Plus grave : le pouvoir s’attaque aux personnes les plus modestes, que ce soit pécuniairement ou sécuritairement, mais aussi symboliquement. Car non content de dégrader les conditions de vie des personnes les plus défavorisées, il cherche à nous culpabiliser sur le thème de l’abandon des personnes âgées, sur le gaspillage de l’eau ou de l’électricité pendant la canicule et, tout récemment, en mettant à l’index des personnes de plus de 55 ans, dont la sortie de l’emploi est dissimulée par des arrêts maladie qui plomberaient la Sécu, etc.

Parallèlement, l’État, et ce n’est pas nouveau, participe au nom de l’intérêt général au développement capitaliste, en accordant généreusement des exonérations de charges aux entreprises, ainsi que des subventions permettant notamment de pallier les défaillances des grands patrons (dans les banques et l’industrie) ou de satisfaire par exemple les lobbies de l’agro-business, conduisant à des gaspillages délibérés (irrigation de cultures industrielles subventionnées, assèchement de zones humides).

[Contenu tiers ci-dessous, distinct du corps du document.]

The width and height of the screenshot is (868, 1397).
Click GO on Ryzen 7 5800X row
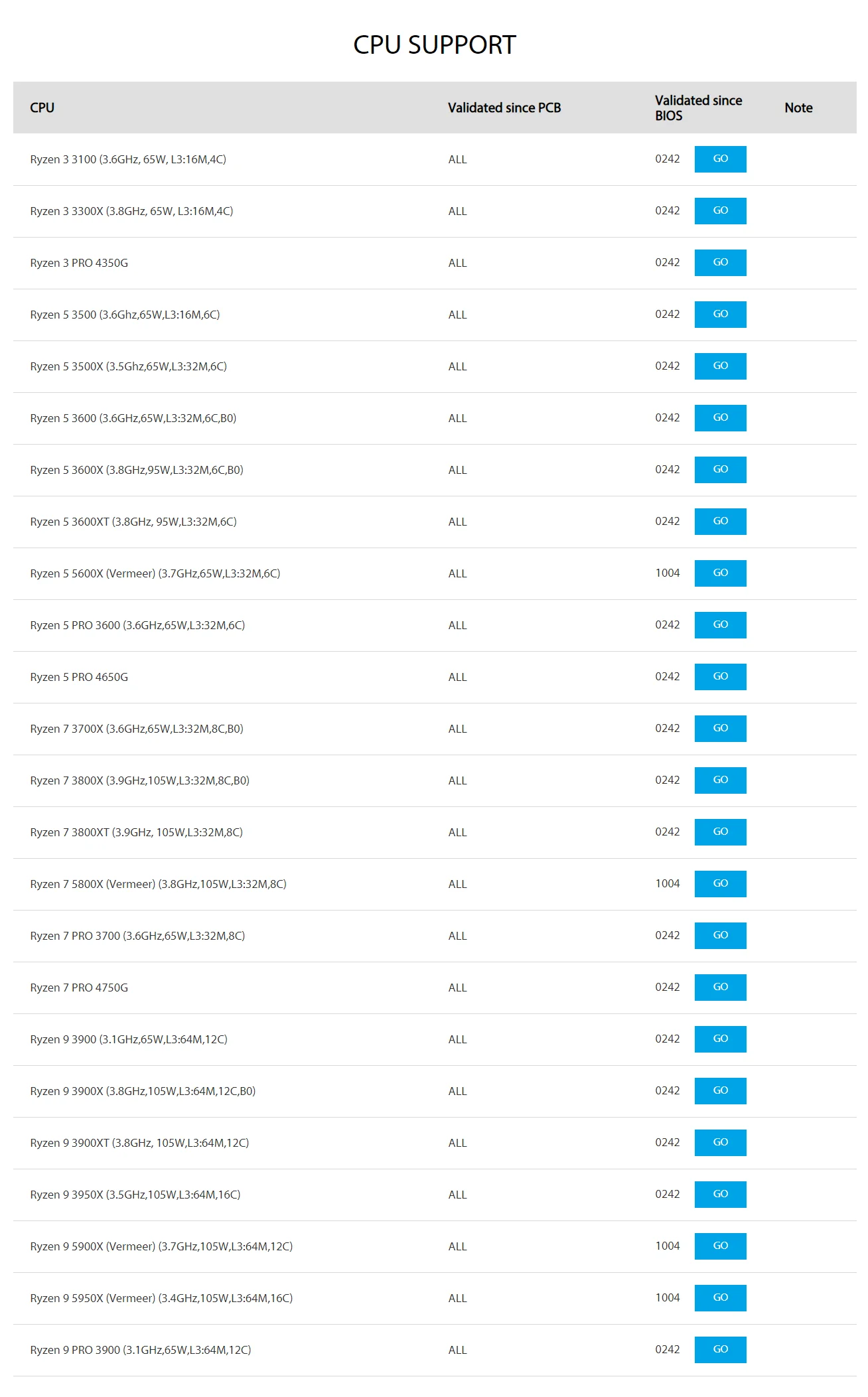pos(720,884)
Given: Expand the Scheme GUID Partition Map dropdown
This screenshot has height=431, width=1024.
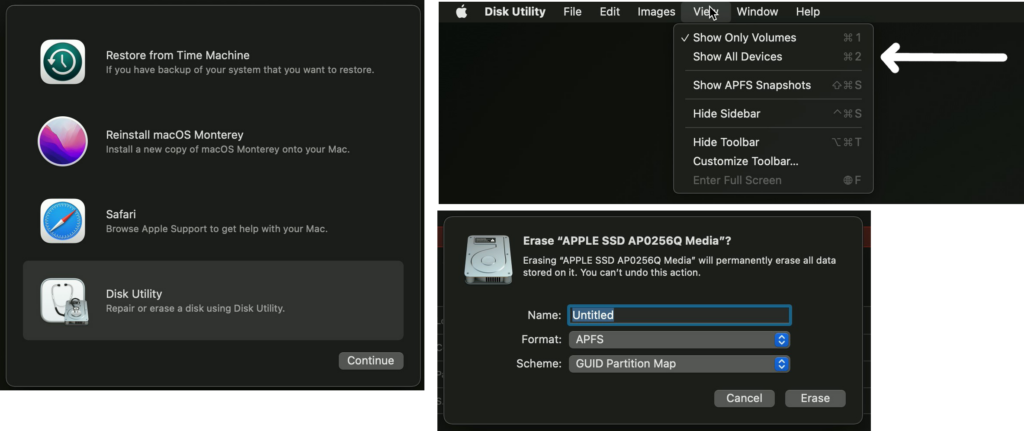Looking at the screenshot, I should click(679, 364).
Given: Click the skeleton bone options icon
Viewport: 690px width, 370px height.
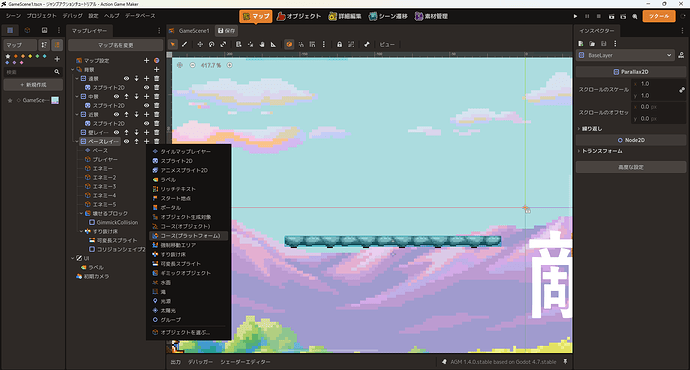Looking at the screenshot, I should coord(367,44).
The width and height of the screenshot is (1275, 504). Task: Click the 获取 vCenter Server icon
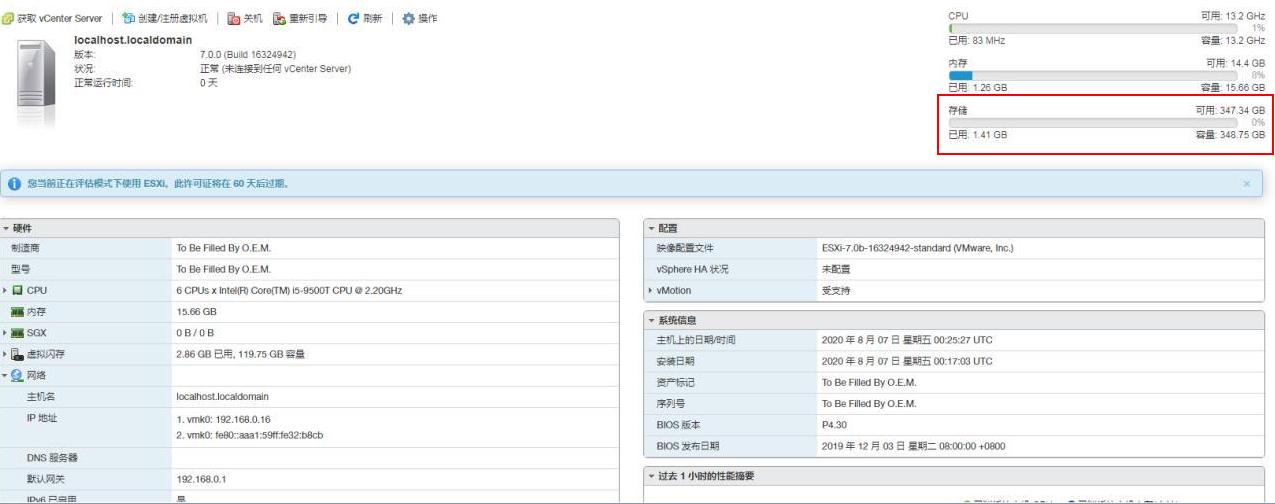[8, 19]
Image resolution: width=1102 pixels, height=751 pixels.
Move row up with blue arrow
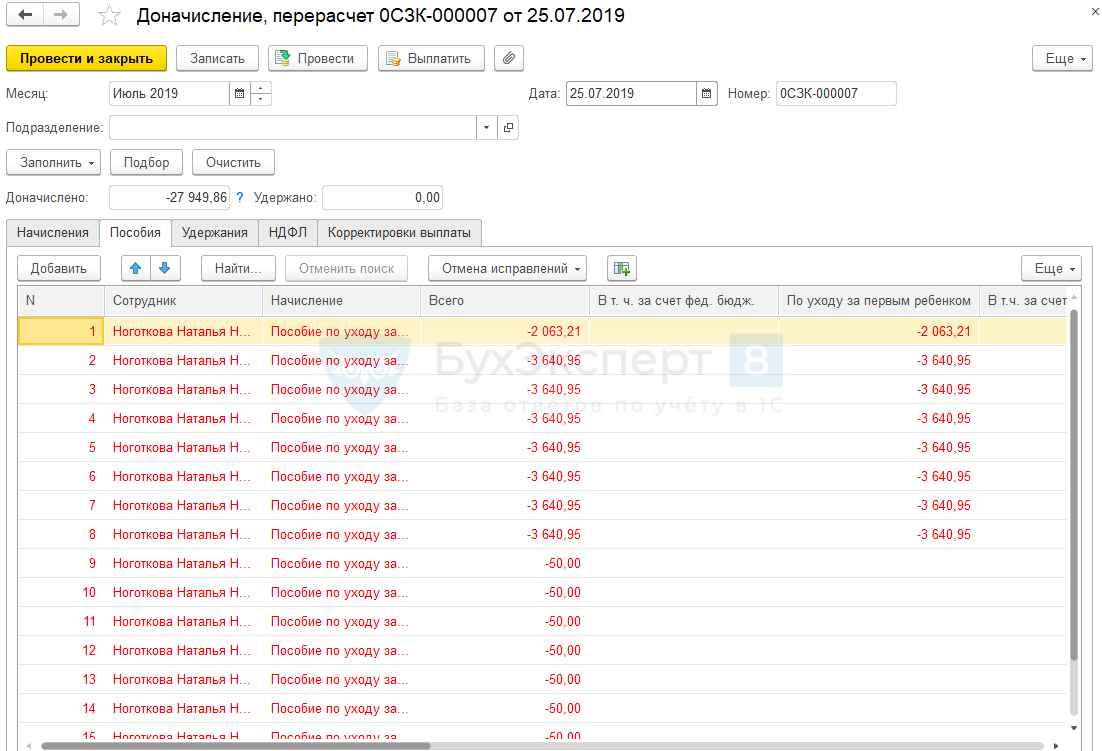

Mais les subventions se font surtout par une politique de « grands travaux », dont une grande partie ne bénéficie guère à la population, si ce n’est sous forme d’emplois (donc aussi d’exploitation). Car quel est l’intérêt pour la grande partie de la population du développement du complexe militaro-industriel (porte-avions ou technologies du tout-sécuritaire, par exemple), d’infrastructures de « déménagement du territoire » comme la multiplication d’autoroutes ou d’aéroports ?

Quelle finalité économique ?

Pour revenir au projet d’aéroport de Notre-Dame-des-Landes, un projet adjacent est de le mettre en liaison (« hub ») avec de grosses infrastructures routières, créant un afflux de camions, ainsi qu’avec le TGV. Bref, tout le confort à la porte de celles et de ceux qui ont les moyens. Il faut savoir que ce « confort » qu’apporte la recherche de vitesse se paiera alors au prix fort. Car tout cela nécessite une énergie phénoménale, qu’elle soit sous forme d’hydrocarbures ou d’électricité.

Or la région est déficitaire en électricité (on peut même parler d’organisation de la pénurie avec la mise en sommeil de deux tranches de la centrale thermique de Cordemais). Aujourd’hui, il est notamment impossible d’électrifier la voie ferrée de la Roche-sur-Yon pour cette raison. Avec les projets mégalomanes de développement de la « métropole Nantes-Saint-Nazaire », chers autant à la droite départementale et régionale qu’à Jean-Marc Ayrault et Cie, les besoins énergétiques seront en forte progression et on nous mettra alors devant la « nécessité » de nouvelles sources d’énergie : et c’est là que les mêmes « responsables » politiques et économiques nous resserviront l’avenir radieux-actif avec une centrale nucléaire de 3e génération en Basse-Loire.

Ce confort-là, franchement nous n’en voulons pas, parce qu’il sera réservé à une minorité de personnes aisées et parce qu’une majorité de la population en subira les retombées.

Outre le fait de refuser énergiquement ces projets, il est nécessaire également de se poser la question de la finalité de la production et du travail : travailler pour faire vivre un système ou travailler pour répondre à des besoins. Même la notion des besoins et de leur maîtrise doit être débattue.


Hervé est militant au groupe FA de Nantes.

Ce texte a été écrit à partir d’un tract distribué lors de la manifestation du 22 novembre 2003 dans les rues de Nantes contre le projet d’aéroport, qui a rassemblé près de 1 500 personnes.